Given instruction> Could you render the records as a numbered list, from the line containing "Task: Select the Blur Image droplet icon" through the end of the records, with blank lines and pictures left out?

Data extract>
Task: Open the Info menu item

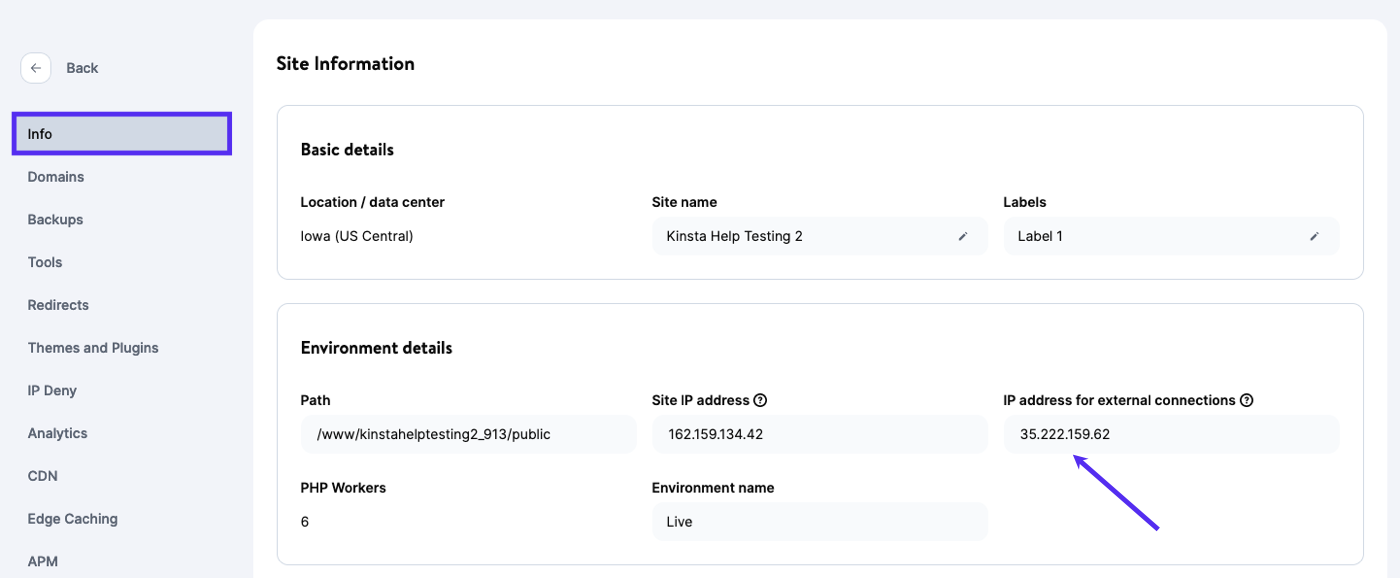Action: [x=121, y=134]
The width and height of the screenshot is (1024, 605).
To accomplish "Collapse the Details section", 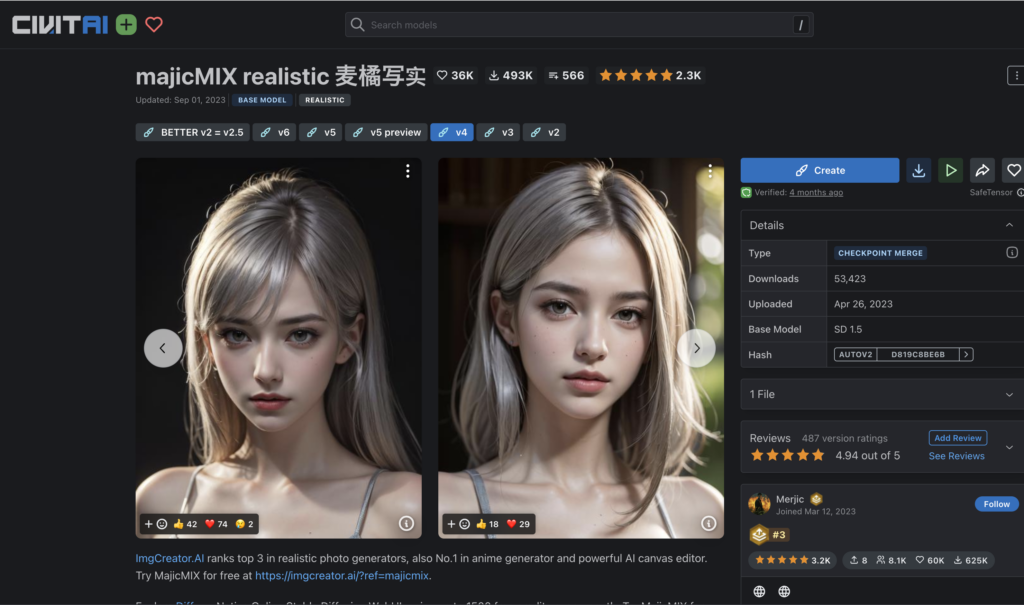I will [x=1009, y=225].
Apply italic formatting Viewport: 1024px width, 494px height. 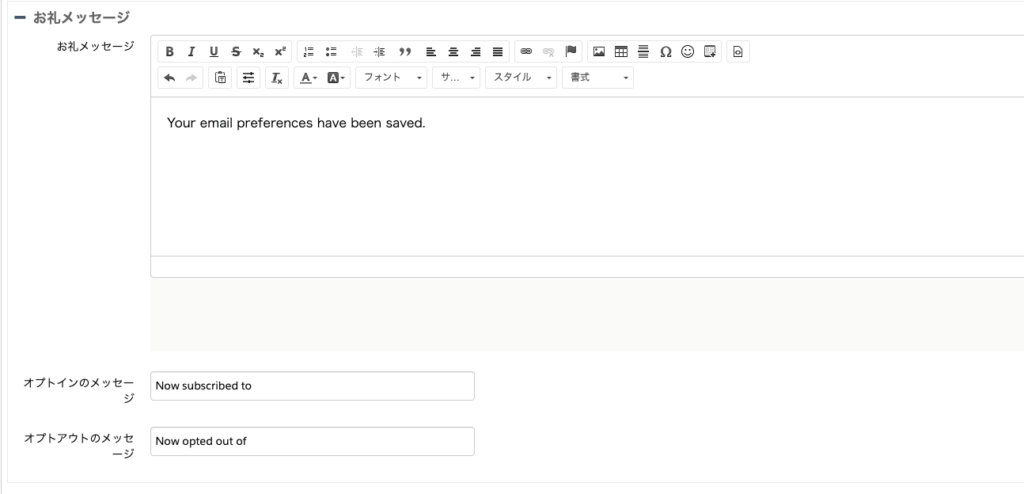pos(191,52)
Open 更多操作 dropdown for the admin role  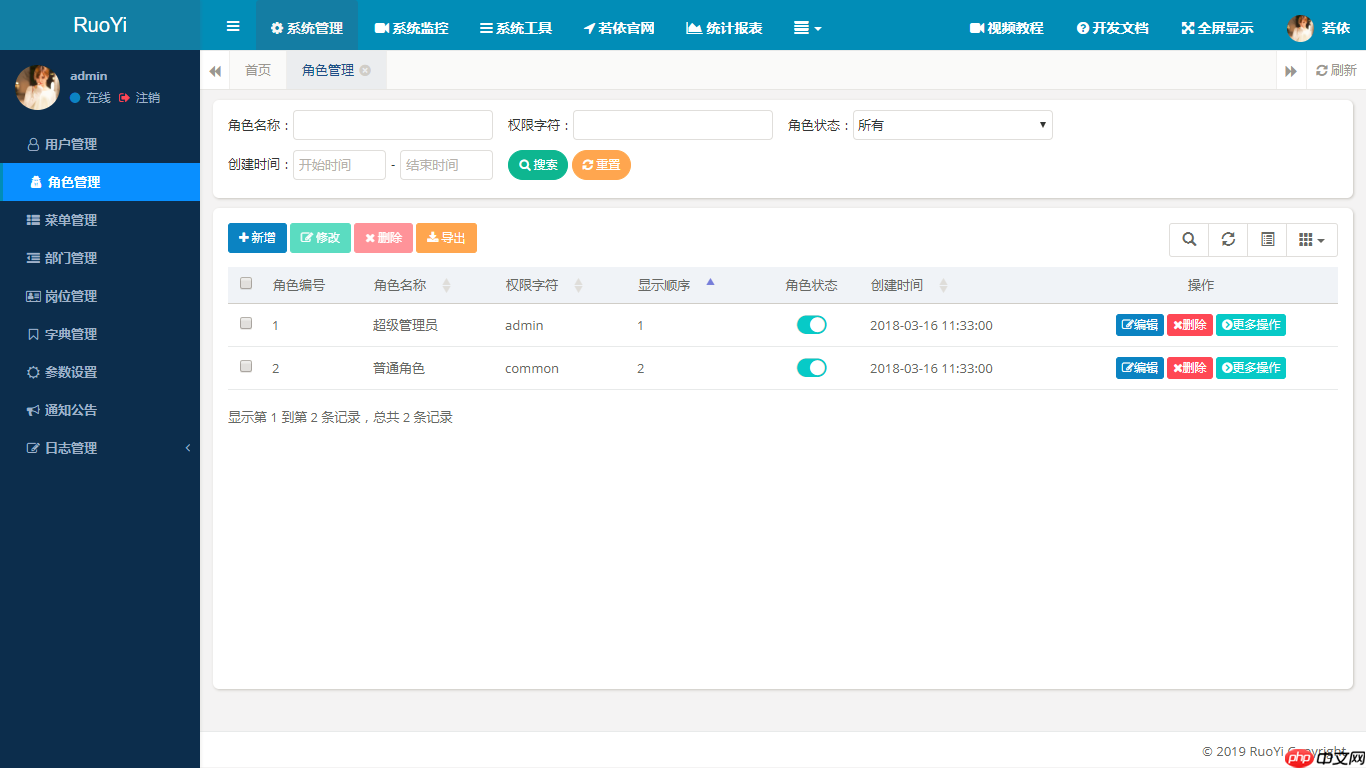pos(1250,324)
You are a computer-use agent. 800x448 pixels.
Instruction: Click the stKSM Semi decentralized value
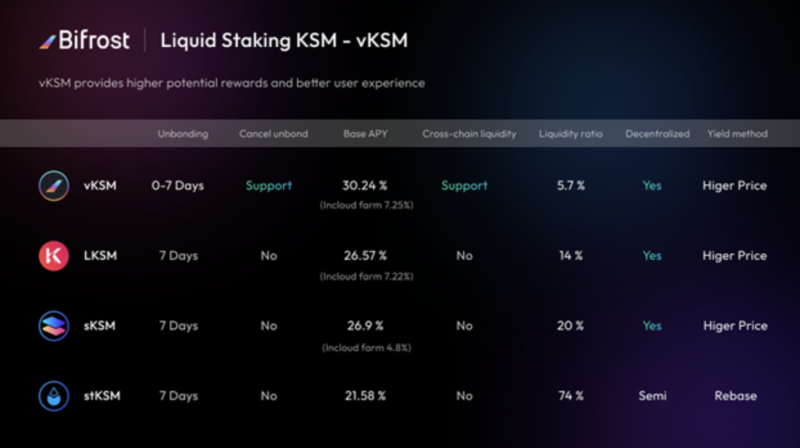coord(653,395)
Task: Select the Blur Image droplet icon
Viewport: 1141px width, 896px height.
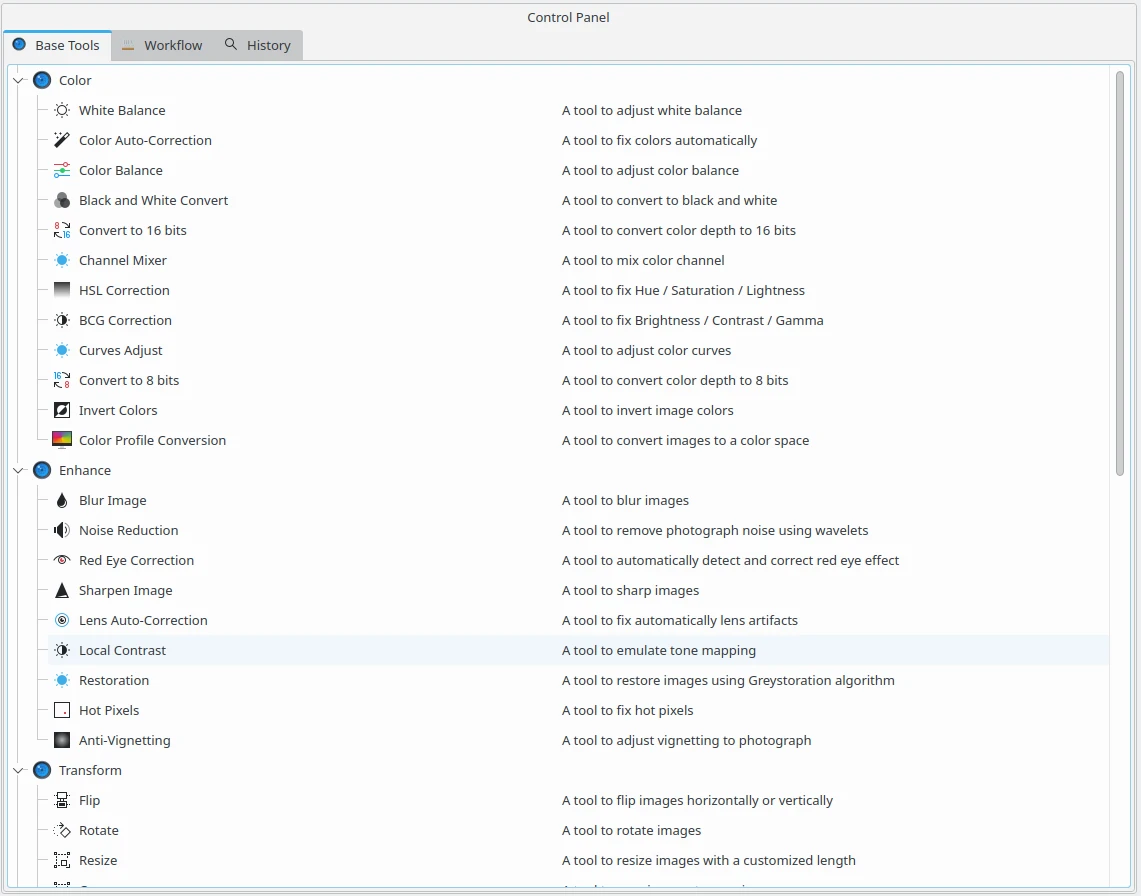Action: tap(62, 500)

Solution below>
1. Task: Select the Blur Image droplet icon
2. Viewport: 1141px width, 896px height.
3. Action: tap(62, 500)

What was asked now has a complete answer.